## SELECTED EXCERPT
I have an Orders entity and a Order Line Items entity I am t GoodData #gooddata-platform

I have an Orders entity and a Order Line Items ent...

Willie Doyle

08/28/2023, 4:35 PM

I have an Orders entity and a Order Line Items entity. I am trying to make a Metric to get the "Earliest" price from the line items table for each Order Line Item SKU. Meaning, If the customer ordered the same SKU lots of times, I want to get the price they paid on the first order of that item. I am trying SELECT MIN(Price) BY Order Supplier, Order Line SKU where RANK(Date (Order Sent At)) ASC WITHIN( Order Supplier, Order Line SKU ) = 1 . Can you tell me what I am doing wrong?

👀 1

Ivana Gasparekova

08/28/2023, 4:44 PM

Hi Willie, Happy to help here. May I know what is wrong with your current metric, please? Incorrect results, report not computable,…

Ivana Gasparekova

08/28/2023, 4:48 PM

I would probably get rid of the RANK function here and rather work with MIN(Date (Order Sent At)), if possible.

Willie Doyle

08/28/2023, 4:54 PM

The KPI validates saves, but it doesn't return any data

Willie Doyle

08/28/2023, 4:57 PM

I don't think I can use MIN(Order Date) because the first order for each SKU can be different. How would I use MIN(Order Date) exactly?

(Entries for locating text and elements)
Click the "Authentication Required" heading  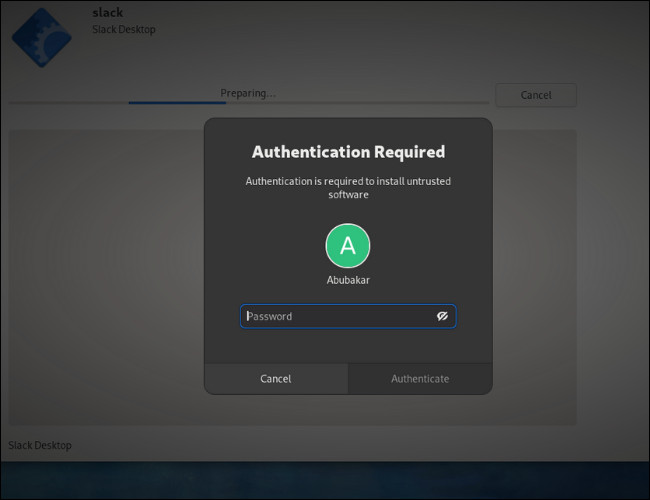pyautogui.click(x=348, y=152)
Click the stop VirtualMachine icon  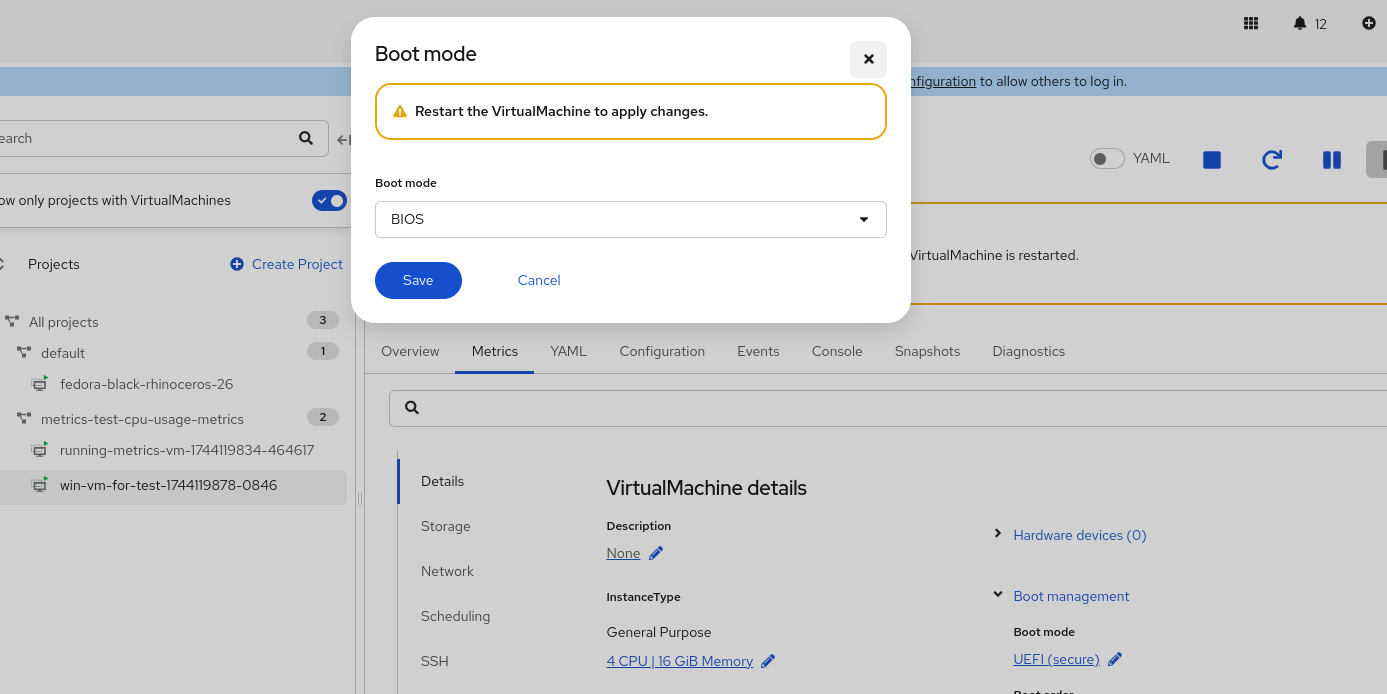pyautogui.click(x=1211, y=160)
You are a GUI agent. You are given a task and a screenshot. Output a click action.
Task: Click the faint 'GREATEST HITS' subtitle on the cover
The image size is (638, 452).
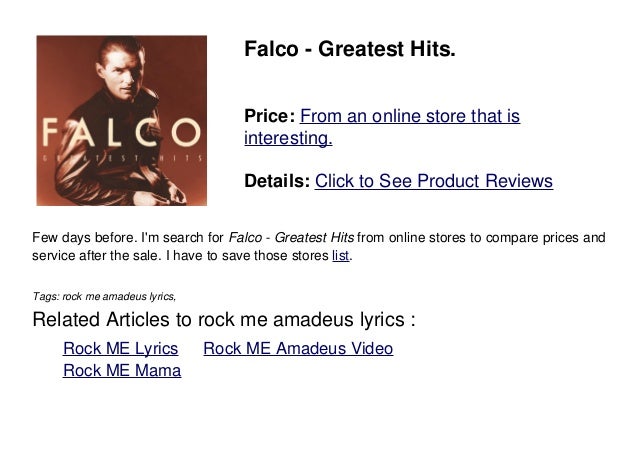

## REQUEST
Can you write out, word for word, the part of the GoodData forum thread that opens with the words containing "08/28/2023, 4:54 PM" and closes with "MIN(Order Date) exactly?"? The listing is separate material, unrelated to the GoodData forum thread.

## WRITTEN ANSWER
08/28/2023, 4:54 PM

The KPI validates saves, but it doesn't return any data

Willie Doyle

08/28/2023, 4:57 PM

I don't think I can use MIN(Order Date) because the first order for each SKU can be different. How would I use MIN(Order Date) exactly?